Yani birine yeterince sen yaparsın dersen, o kişi yapma ihtimalini gerçekten artırır.
Bilimin Gözünden İnancın Gücü
1960’larda psikologlar Rosenthal ve Jacobson bir deney yaptı.
Bir grup öğretmene, öğrencilerinden bazıları için “bu çocuklar çok zeki, büyük potansiyel taşıyor” dediler.
Gerçekte çocuklar rastgele seçilmişti hiçbir farkları yoktu.
Ama yıl sonunda “özel” denilen öğrenciler gerçekten daha başarılı çıktı.
Neden?
Çünkü öğretmenler onlara daha çok inandılar, daha sabırlı oldular, daha çok ilgi gösterdiler.
Ve o çocuklar bu inancı hissetti.
Sonuç: beklenti, gerçeğe dönüştü.
Felsefi Yansıması: Gerçek mi, İnanç mı Önce Gelir?
Bu etki aslında kadim bir soruyu yeniden gündeme getirir:
“Gerçek mi inancı şekillendirir, yoksa inanç mı gerçeği?”
Platon der ki, “zihin maddeyi biçimlendirir.”
Yani önce düşünce vardır, sonra madde gelir. Pygmalion etkisi de bunu modern dilde söyler:
“Zihin, kendine inandığında, evren cevap verir.”
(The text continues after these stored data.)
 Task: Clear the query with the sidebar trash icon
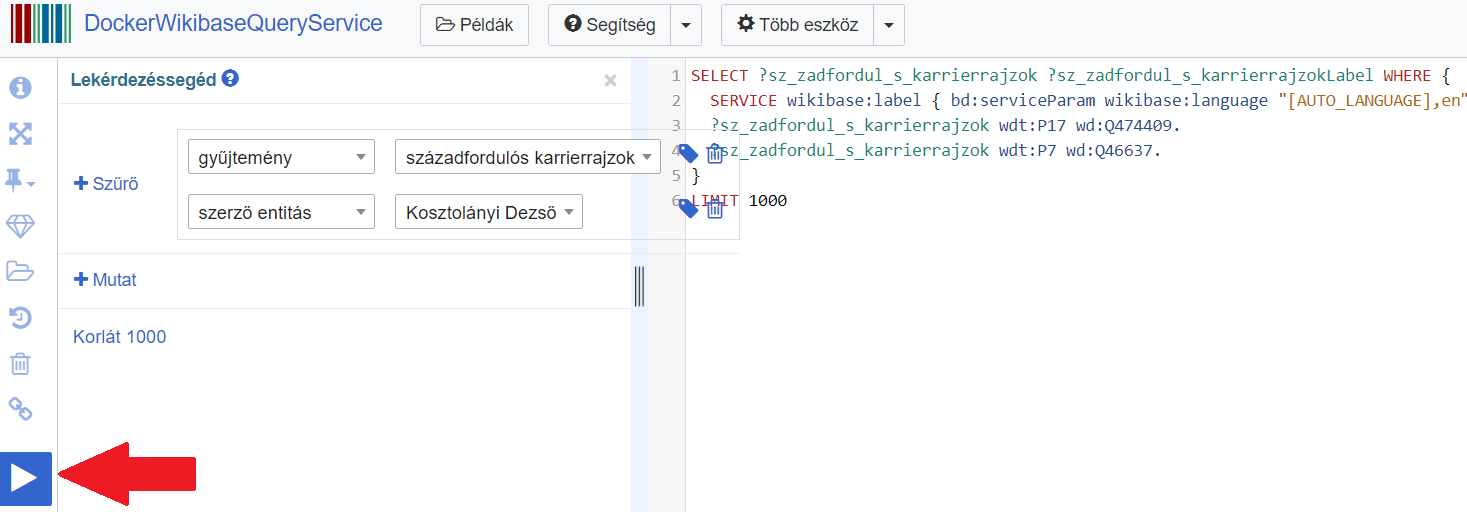[20, 363]
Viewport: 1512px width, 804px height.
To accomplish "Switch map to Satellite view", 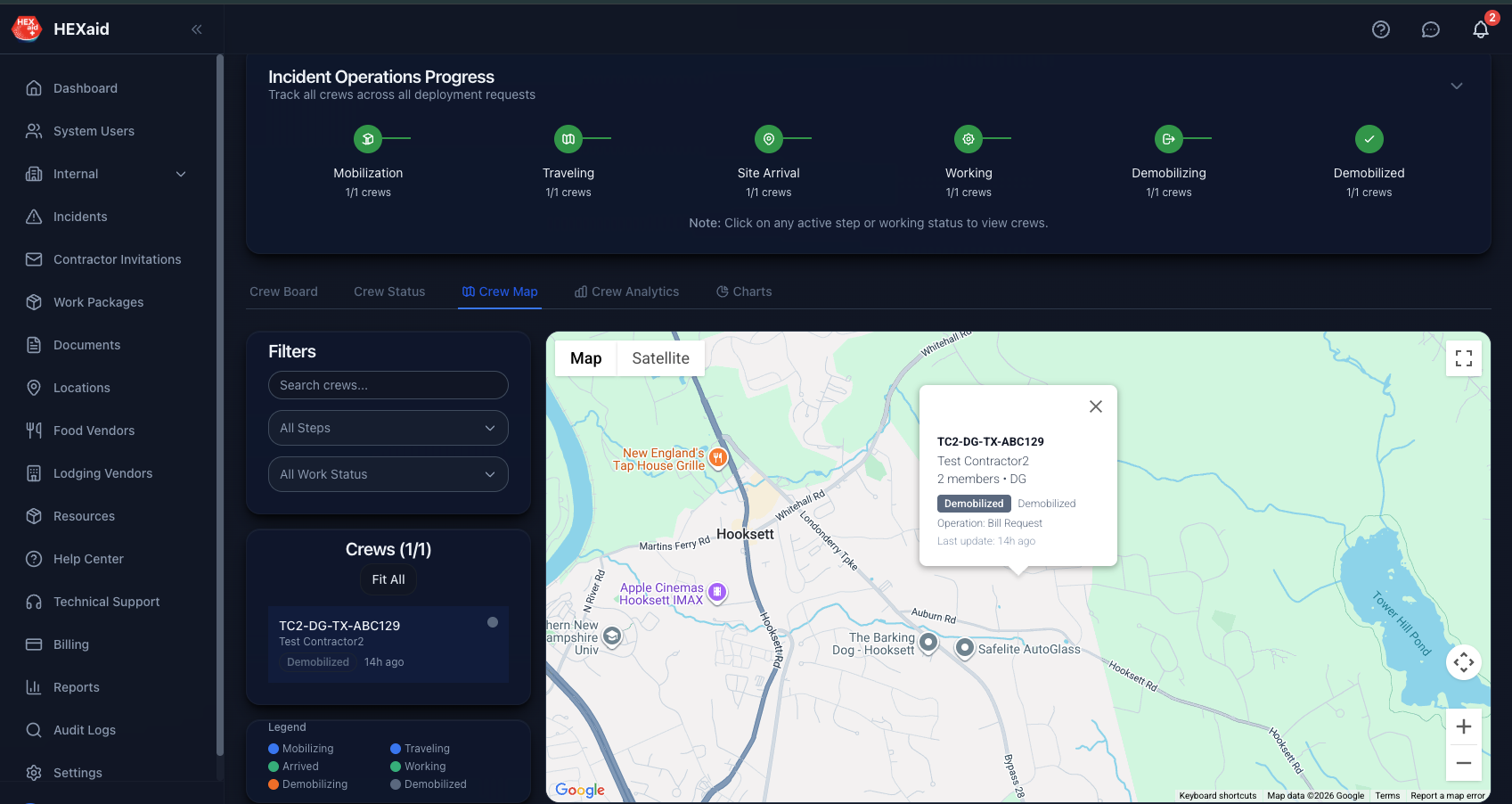I will (x=660, y=358).
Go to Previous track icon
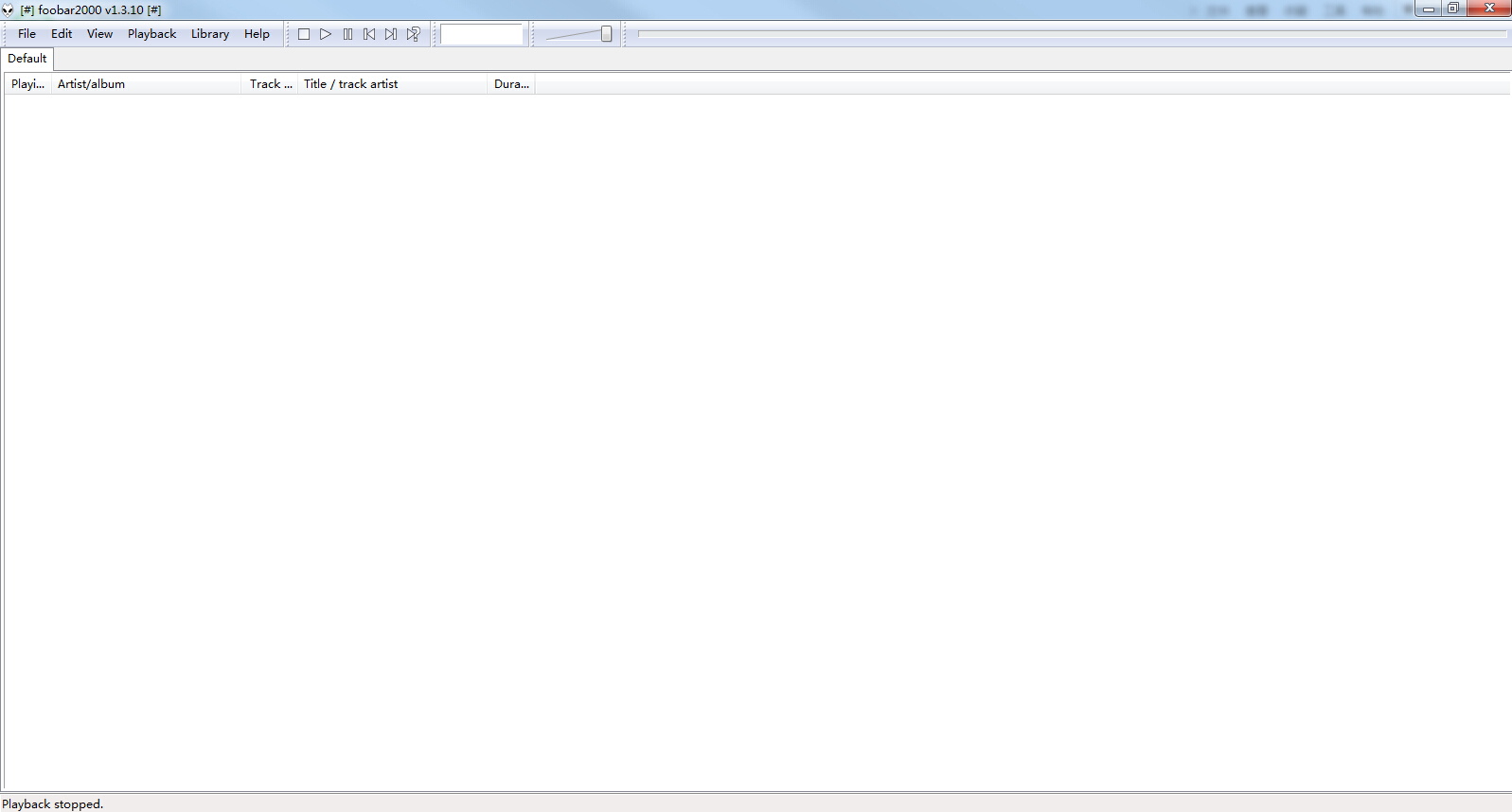The width and height of the screenshot is (1512, 812). 369,34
O yüzden kendini gerçekleştiren kehanet sadece psikolojik değil, aynı zamanda ontolojik (varoluşsal) bir gerçektir.
İnanılan şey, davranışları değiştirir; davranışlar sonucu doğurur;
ve sonunda kehanet, kendi kendini doğrular.
Kendine İnancın Frekansı
Birine inanmak değerlidir, ama kendine inanmak dönüştürücüdür.
Çünkü dışarıdan gelen inanç geçici bir destek olabilir, ama içerden gelen inanç, yaşam biçimi hâline gelir.
Kendine “Ben bunu başarırım.” dediğinde,
zihin o başarıya uygun yollar üretmeye başlar.
Kendine “ben yapamam.” dediğinde,
zihin engeller üretir, fırsatları görmezden gelir.
İnanç, beynin kimyasını, davranışın yönünü, hatta çevrenden aldığın enerjiyi değiştirir.
Ve bu yüzden Pygmalion etkisi, bir psikoloji terimi olmaktan öte,
zihnin evrenle kurduğu yaratıcı diyalogdur.
Her insan bir heykeltıraştır; her düşünce bir çekiç darbesi.
Ne düşünüyorsan, ona dönüşüyorsun. Ve neye inanıyorsan, onu şekillendiriyorsun.
Belki de bütün mesele şu cümlede saklı:
“İnanç, zihnin görünmeyen elidir.”
Bu yüzden, hem başkalarına inan hem de kendine. Çünkü her inanç, birinin gerçeğini canlandırır.